___ Tekst źródłowy

Spowodowana pandemią wzmożona migracja klientów z kanału offline do online spowodowała znaczne wzrosty sprzedaży dla całego e-commerce. W e-handlu silna jest zwłaszcza pozycja polskiej branży kosmetycznej. Różny jest jednak stopień zaawansowania polskich producentów kosmetyków pod kątem stosowanych narzędzi generujących sprzedaż on-line oraz efektywności ich wykorzystania. Największymi „zwycięzcami” wiosennego lockdownu w Polsce w kategorii beauty okazały się podmioty posiadające już wtedy dobrze rozwinięty e-commerce.
Tak wynika z raportu „E-commerce polskich producentów kosmetyków” przeprowadzonego przez K2 Precise wśród 25 najpopularniejszych serwisów e-commerce w badanej branży.
Zobacz również
Zweryfikowano je m.in. pod kątem ruchu na stronie, widoczności w Google, działań content marketingowych, wdrożeń narzędzi analitycznych, płatnej promocji w social mediach oraz obecności w programach afiliacyjnych i marketplace’ach. Eksperci z K2 Precise zidentyfikowali także obszary, które nie zostały jeszcze wystarczająco dobrze zaadaptowane oraz wskazali sposoby na ich optymalizację.

______

Polecenie
Wypisz bez żadnych zmian fragment tekstu o e-commerce polskich producentów kosmetyków, który zaczyna się od słów „Tak wynika z”, a kończy na „w badanej branży.”. Dane pochodzą z innego źródła niż tekst.

___ Dostarczone dane

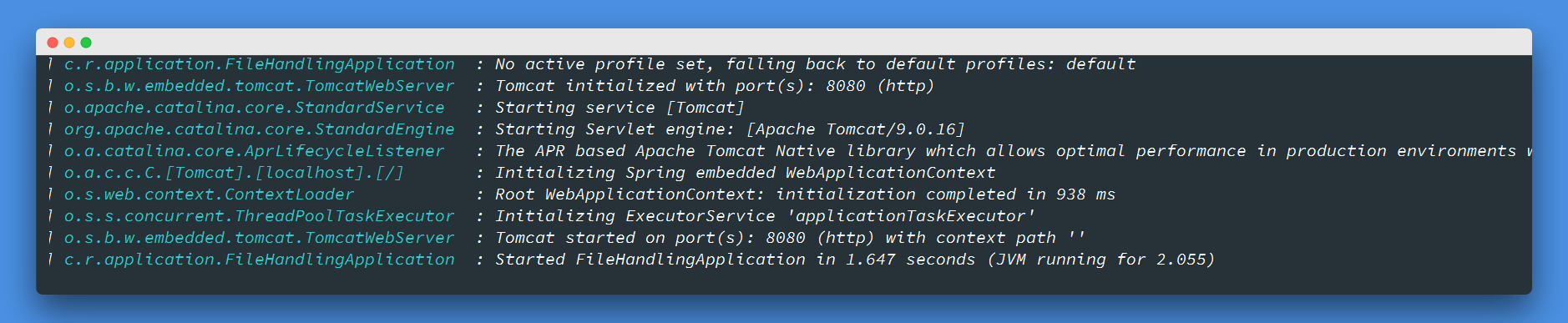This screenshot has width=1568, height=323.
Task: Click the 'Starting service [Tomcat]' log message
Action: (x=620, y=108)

______
___ Dostarczone dane

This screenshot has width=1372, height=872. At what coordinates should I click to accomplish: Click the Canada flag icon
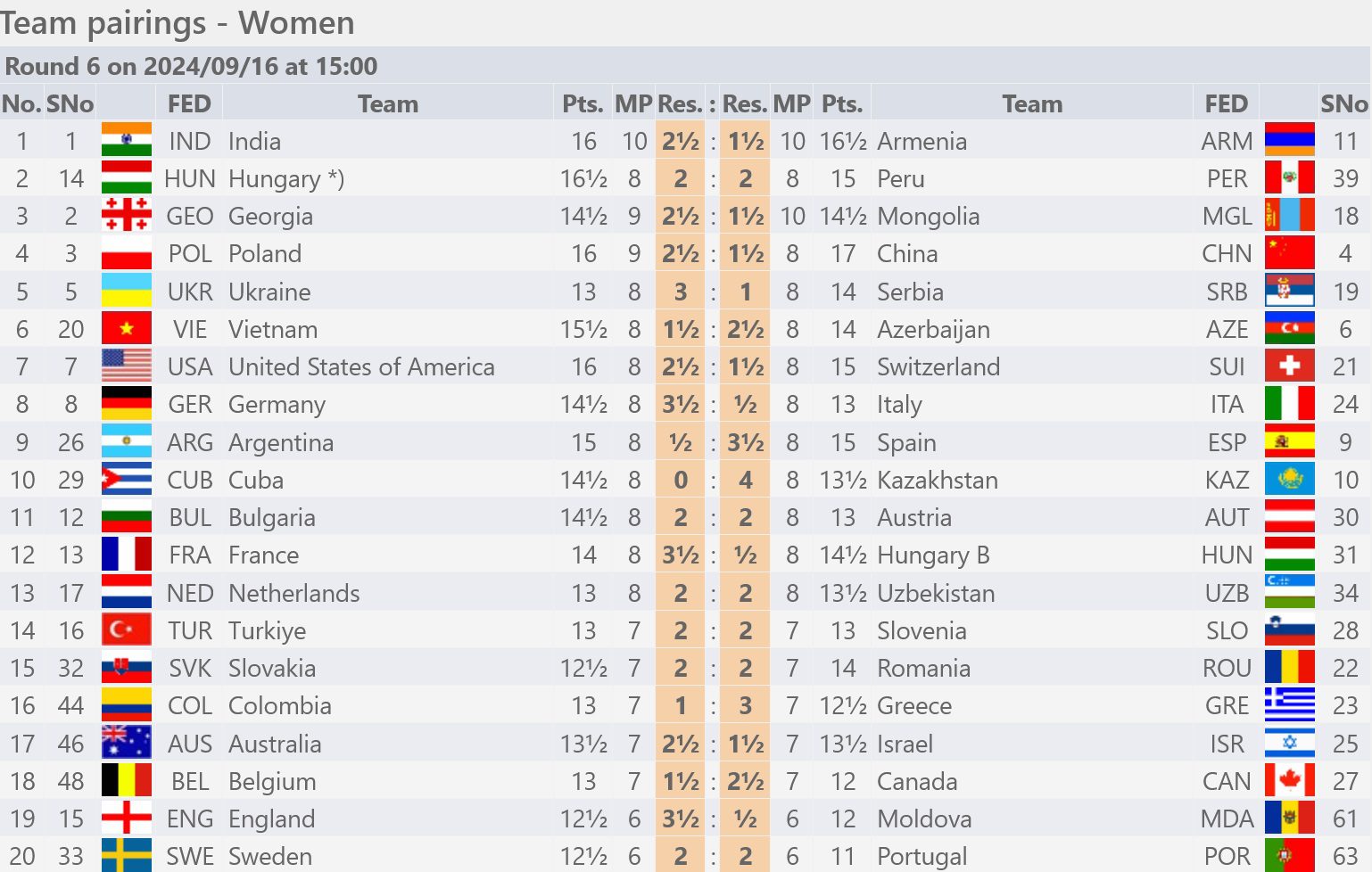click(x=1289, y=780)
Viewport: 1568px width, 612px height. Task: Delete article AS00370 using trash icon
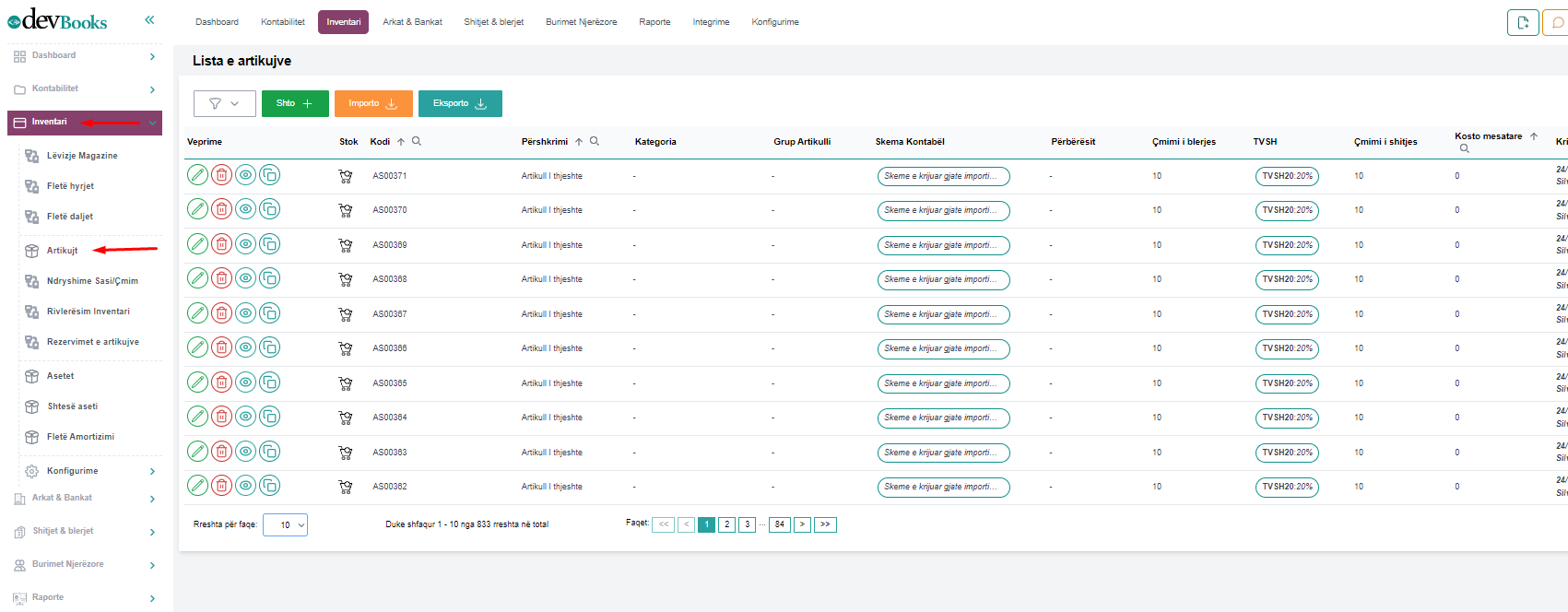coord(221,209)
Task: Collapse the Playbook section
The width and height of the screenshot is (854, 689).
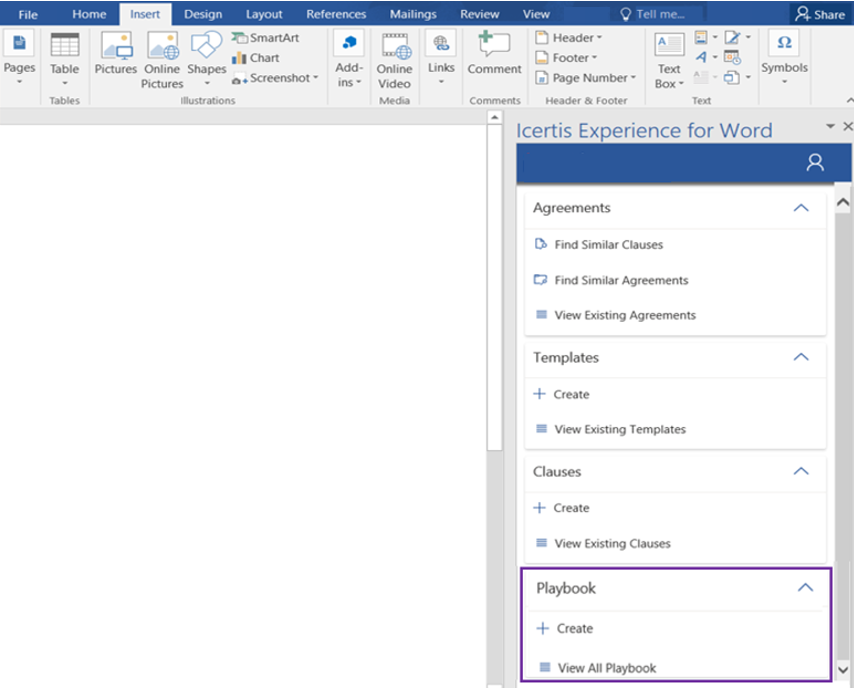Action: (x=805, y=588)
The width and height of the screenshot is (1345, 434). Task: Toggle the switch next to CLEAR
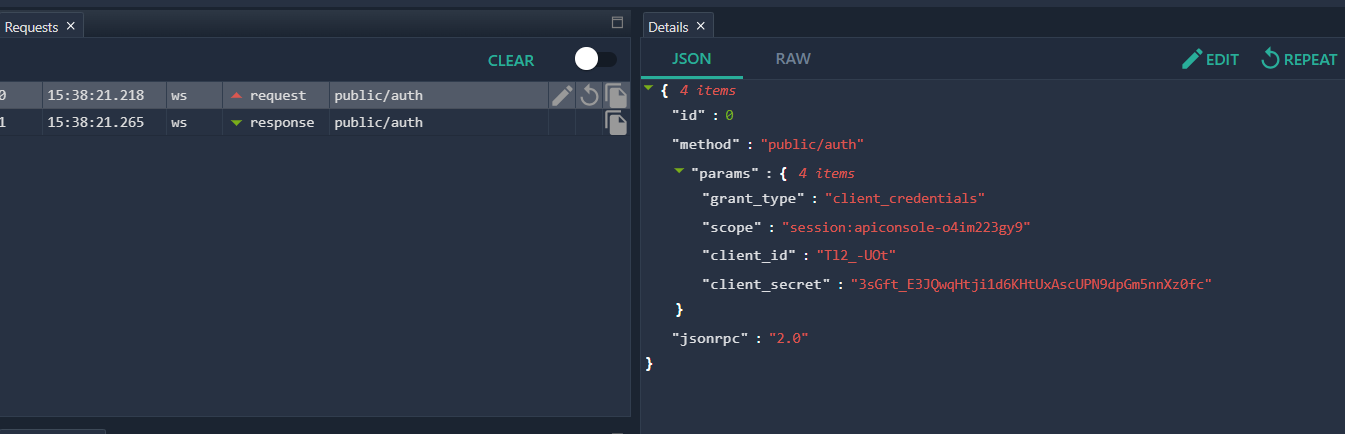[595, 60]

______

Twoje rozwiązanie
Tak wynika z raportu „E-commerce polskich producentów kosmetyków” przeprowadzonego przez K2 Precise wśród 25 najpopularniejszych serwisów e-commerce w badanej branży.